- Planners formulate policies to meet the needs of communities including social, economic, and physical needs and they develop the strategies to make these plans work
- Planners develop plans for land use patterns, housing needs, parks and recreation facilities, transportation systems, economic development, environmental protection and other aspects of the future
- Planners work with the public to develop a vision of the future and to build on that vision
- Planners often function as mediator among conflicting community interests; they may also become facilititors using their professional judgment to help identify the best resolutions to the conflict
- Planners advise public officials and citizens in shaping the future
- Planners design and manage the planning process and attract public to involve in the process.
Can someone with the only skill of simple math for elementary school student do planner's job as mentioned above? Of course not! We need planning education to prepare a to-be-planner with skills that can not be delivered in only a two-day planning class.
In 1997, ACSP assigned the strategic marketing committee to identify the core of planning identity that clearly distinguishes planning from other disciplines. The committee reveals six themes that anchor planning's identity (Myers, 1997: 223-224):
- A focus on improvement of human settlements with:
• emphasis on understanding cities, suburbs, small places, and regions, including processes of physical development and their changing social and economic characteristics; and
• emphasis on making places better serve the needs of people, including solving perceived urban problems.
- A focus on interconnections among distinct community facets, incorporating:
• linkages among physical, economic, natural, and social dimensions;
• linkages among sectors, e.g. transportation and land use, housing and economic development, etc.; and
• linkages between public and private enterprises.
- A focus on the future and pathways of change over time, encompassing:
• affirmation of community goals and aspirations;
• forecasting probable or feasible paths;
• developing plans to achieve desired futures; and
• understanding historical momentum shaping the present and future.
- A focus on identification of the diversity of needs and distributional consequences in human settlements, guided by:
• concern for public well-being;
• monitoring changing population;
• targeting needs of all segments in the population; and
• developing rationales for equitable distribution of community benefits.
- A focus on open participation in decision making, including:
• citizen participation;
• stakeholder representation;
• negotiation and mutual compromise among competing interests;
• dispute resolution;
• communication of technical facts in lay terms; and
• recognizing value-centrism embedded in analysis and prescription.
- A focus on linking knowledge and collective action, recognizing that:
• planning bridges academic knowledge and professional practice;
• information flows across the bridge both ways, linking the university to the “real world”;
• planning practice is enhanced by infusion of humanities, social science, and technical knowledge; and
• academic knowledge is enhanced by confrontation with experience in practice.
The above planning's identities also reveal how planners differ from other professions.
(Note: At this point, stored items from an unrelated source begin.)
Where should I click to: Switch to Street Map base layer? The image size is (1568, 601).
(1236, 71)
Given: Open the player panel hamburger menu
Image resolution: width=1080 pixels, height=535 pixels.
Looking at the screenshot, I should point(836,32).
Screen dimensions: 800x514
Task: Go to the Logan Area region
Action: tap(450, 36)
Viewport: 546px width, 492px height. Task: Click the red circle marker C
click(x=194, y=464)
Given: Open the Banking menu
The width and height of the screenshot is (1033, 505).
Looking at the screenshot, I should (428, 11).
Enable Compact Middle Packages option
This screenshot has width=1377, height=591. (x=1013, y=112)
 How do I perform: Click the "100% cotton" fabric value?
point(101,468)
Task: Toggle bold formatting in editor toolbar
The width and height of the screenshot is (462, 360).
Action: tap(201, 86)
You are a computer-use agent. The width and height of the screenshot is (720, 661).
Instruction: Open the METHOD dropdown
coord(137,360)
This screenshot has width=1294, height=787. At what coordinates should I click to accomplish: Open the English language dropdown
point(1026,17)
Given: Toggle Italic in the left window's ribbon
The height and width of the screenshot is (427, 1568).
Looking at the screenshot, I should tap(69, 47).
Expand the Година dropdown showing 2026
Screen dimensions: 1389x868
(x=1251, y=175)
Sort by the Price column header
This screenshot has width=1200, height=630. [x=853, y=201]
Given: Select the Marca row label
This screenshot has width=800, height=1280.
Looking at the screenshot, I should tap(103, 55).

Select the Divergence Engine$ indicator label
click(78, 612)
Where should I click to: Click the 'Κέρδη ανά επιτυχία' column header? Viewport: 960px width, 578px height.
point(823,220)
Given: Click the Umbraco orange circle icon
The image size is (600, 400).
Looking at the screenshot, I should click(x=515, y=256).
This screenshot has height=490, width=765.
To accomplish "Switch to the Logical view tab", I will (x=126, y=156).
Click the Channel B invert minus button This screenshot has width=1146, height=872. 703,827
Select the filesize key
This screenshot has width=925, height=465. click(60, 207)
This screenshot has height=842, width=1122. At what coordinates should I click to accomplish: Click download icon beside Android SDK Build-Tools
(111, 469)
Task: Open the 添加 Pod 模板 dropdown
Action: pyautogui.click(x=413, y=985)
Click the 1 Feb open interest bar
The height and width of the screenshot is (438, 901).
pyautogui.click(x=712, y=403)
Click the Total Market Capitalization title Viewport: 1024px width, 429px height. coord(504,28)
Planner with these identities clearly plays seminal role in shaping the future of human settlements. The skill of projecting the future facility needs or land use is only one of many other skills that a planner is supposed to have. Not only is planners a projector -those who project the future needs- but also is an analyst, a spokesperson, a public advisor, a consensus builder or a collaborator.
We should not bother with the fact that many planners project the future needs by using simple math. A more sophisticated projection with complicated formulas can not guarantee that the projection will result in better plan. Planning as a systematic attempt and actions in the public domain to shape the future is best implemented when all stakeholders are involved. The planning practice in the 21st century is facing greater challenges than that in the 20th century. Some of the challenges are the complexity of the problems and the elusiveness of solutions to those problems. A better way of shaping the future of the community is no longer primarily based on the sense of order, comprehensibility, predictability and rationality that prevailed in the modernist era. Projection of future needs as a technical tool of predictability and rationality only prevailed in the 20th century.
The postmodernist era in the 21st century requires more communicative aspects of planning practice. Innes (1997) identifies the post modern era that is characterized by distrust of government and experts. Recent planning practice requires planners to more actively communicate information and ideas to the many people and stakeholders with whom they interact and receive information and ideas in return. A sophisticated projection method does not really matter in the postmodernist era. What matters is making connections among interests, public agencies, and profession and disciplines, between public and private sector and between government and the public. These are the skills that a planner needs to have to face greater challenges in the 21st century.
- Innes, J. (1997). The planners’ century. Journal of Planning Education and Research 16(3): 227-228
- Myers, D. (1997). Anchor points for planning’s identification. Journal of Planning Education and Research 16(3): 223-224.